Two of those Nike Hercules missiles — named for the Greek gods — are now on display at the Museum of American Armor in Old Bethpage. There, officials and clergy will honor Cold War-era veterans at a special event on Friday.
Among veterans slated to attend are former U.S. Navy Capt. Tom Donovan, a squadron commander who flew sub-hunter missions in the Atlantic, Pacific and Mediterranean; former U.S. Air Force Airman First Class and NSA electronic surveillance operative Charles Heller; and Chris Suhr, a former Air Force ground crew member responsible for maintaining Boeing B-52 bombers assigned to the Strategic Air Command (SAC). (The Cold War refers to the 1947 to 1991 nuclear staredown between the U.S. and the former Soviet Union.)

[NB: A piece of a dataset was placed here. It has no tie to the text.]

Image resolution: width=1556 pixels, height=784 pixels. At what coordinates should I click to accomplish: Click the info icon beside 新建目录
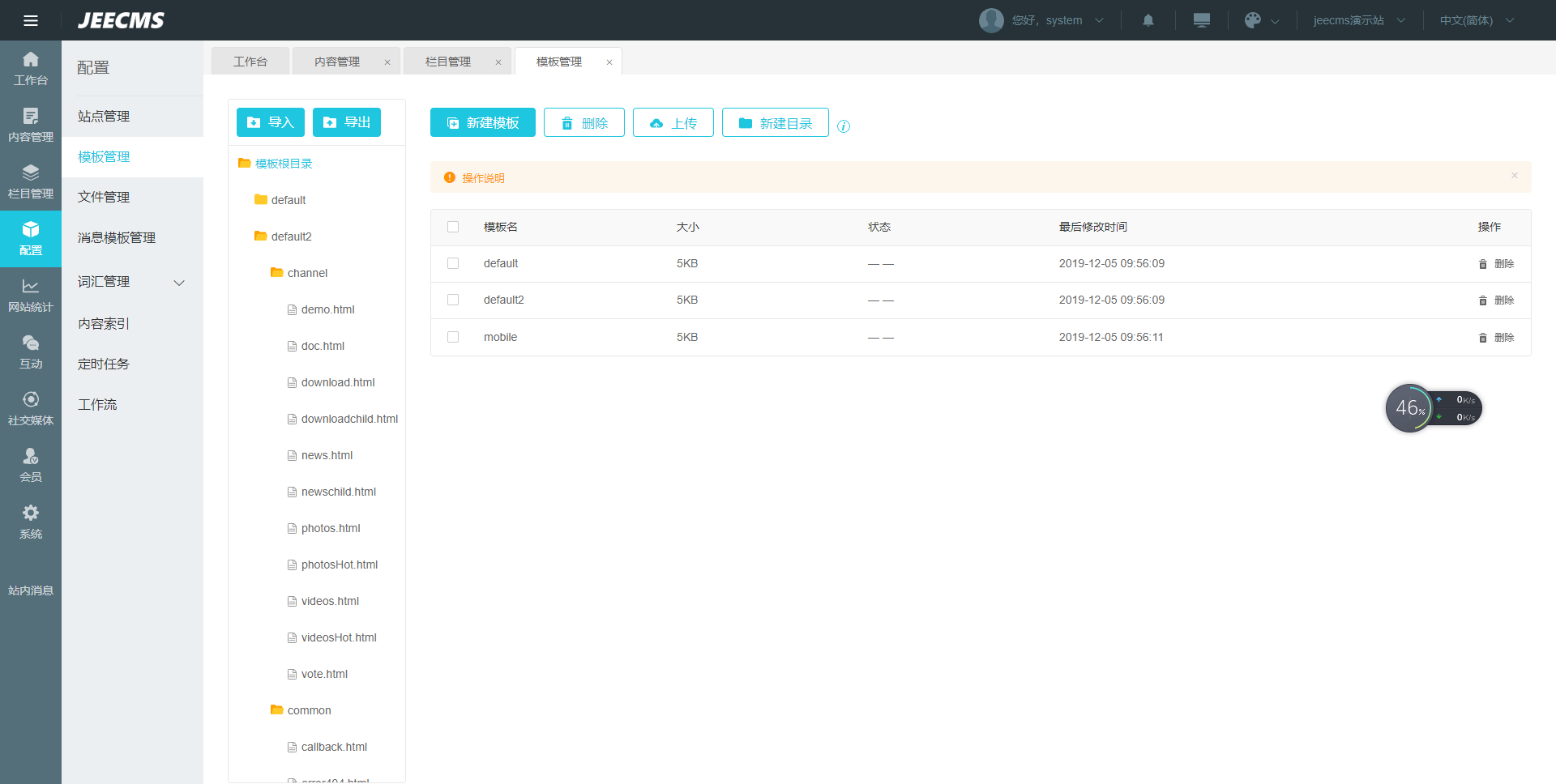pyautogui.click(x=844, y=126)
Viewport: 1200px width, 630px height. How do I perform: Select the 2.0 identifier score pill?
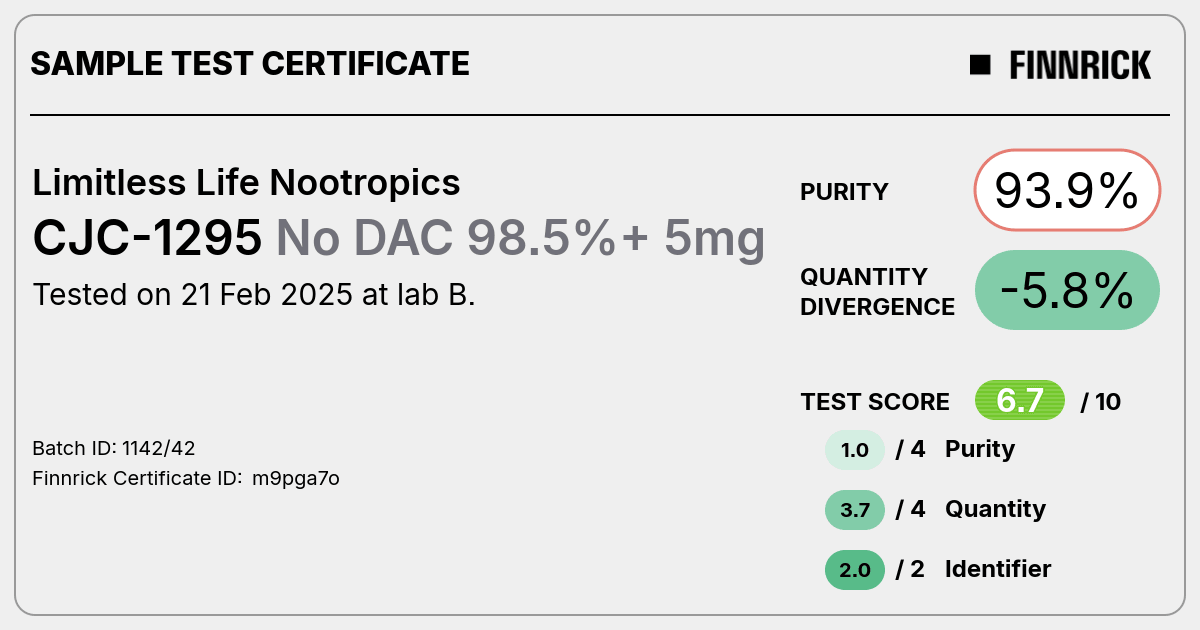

Heller, 82, of Valley Stream, came out of the Bronx to join the Air Force after the Cuban missile crisis, when President John F. Kennedy stared down Soviet Premier Nikita Khrushchev over nuclear missile batteries being set up in Cuba in October 1962. The Cold War scenario takes on new importance today, the three vets agreed, in light of Russia's invasion of Ukraine.
"Even during the Cuban missile crisis, Khrushchev never said, 'We're going to use nuclear weapons,' " Heller said. "This guy [Russian President] Putin, I don't know if he's sane, if he's crazy, but he's said it — and that's … much more dangerous."
Heller said he still could not discuss secret surveillance he was part of while in Turkey monitoring Soviets on the Black Sea beginning in 1963, or the work he later did for the NSA.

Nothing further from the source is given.